2. Have you considered scalability? what if your system grows and you get more message threshold to the 40 queue? Can your existing architecture response to those with acceptable performance?
again, I guess why not consider a balancer which forces one or more MDBs to process the messages  depending on the message rate? otherwise if this keeps growing, your users/customers will experience the message "Server Busy, Please try again later"

 
Answer #5    Answered By: Connie Wallace     Answered On: Feb 16

wat is the limit of an MDB?
can it read  simultaneously from infinitelty no: of Q;s
wat is the upper limit , when would u have multiple
MDB's

is it like servlet service() method which can read in
a multithreaded way as many inifinety no: of Q

 
Answer #6    Answered By: Adelino Fischer     Answered On: Feb 16

I could find these for the moment,

docs.sun.com/source/817-0354-10/overview.html

docs.sun.com/source/817-0354-10/imq_sys.html#13500

If you're interested, I try to find the Weblogic article on MDB and management of queue. If I find them I try to send them on

 
Answer #7    Answered By: Joseph Evans     Answered On: Feb 16

you need to be careful when you are talking about queue  / topic, I believe topic means pub/sub and queue if for point-to-point. although I guess you mean pub/sub here, am I correct?
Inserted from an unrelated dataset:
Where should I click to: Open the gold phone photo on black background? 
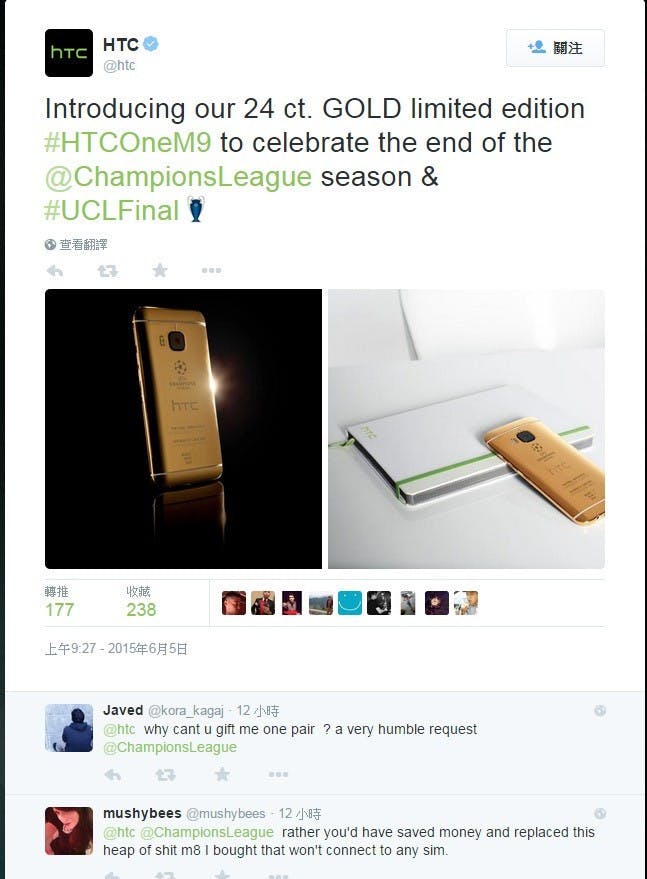click(183, 429)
2.1 spec does not clearly talk about number of subscriptions, so I believe this could be JMS implementation specific. I know that WebLogic has restrictions on number but in return it introduces a set of alternatives. (see Web Login for more details, I have a link when if I find it , I will send it on)

Re the second question, it doesn't work like servlets. Calls to OnMessage are serialized by the container so no code is necessary to make  the method reenterant. asynch processing of the messages  of the queue are done through the management of pools of MDB.

I guess you need to revisit your archietcture a bit. again I think having a load balancer could distribute the coming messages and dispatch them among your application  consumers, (MDBs). On the other hand if you also consider the container management of MDBs pooling in each cluster, you will get high availability, load balancing and scalability with this archietcture.

Let me look into my favorites to find the link to WebLogin article and I will forward it then.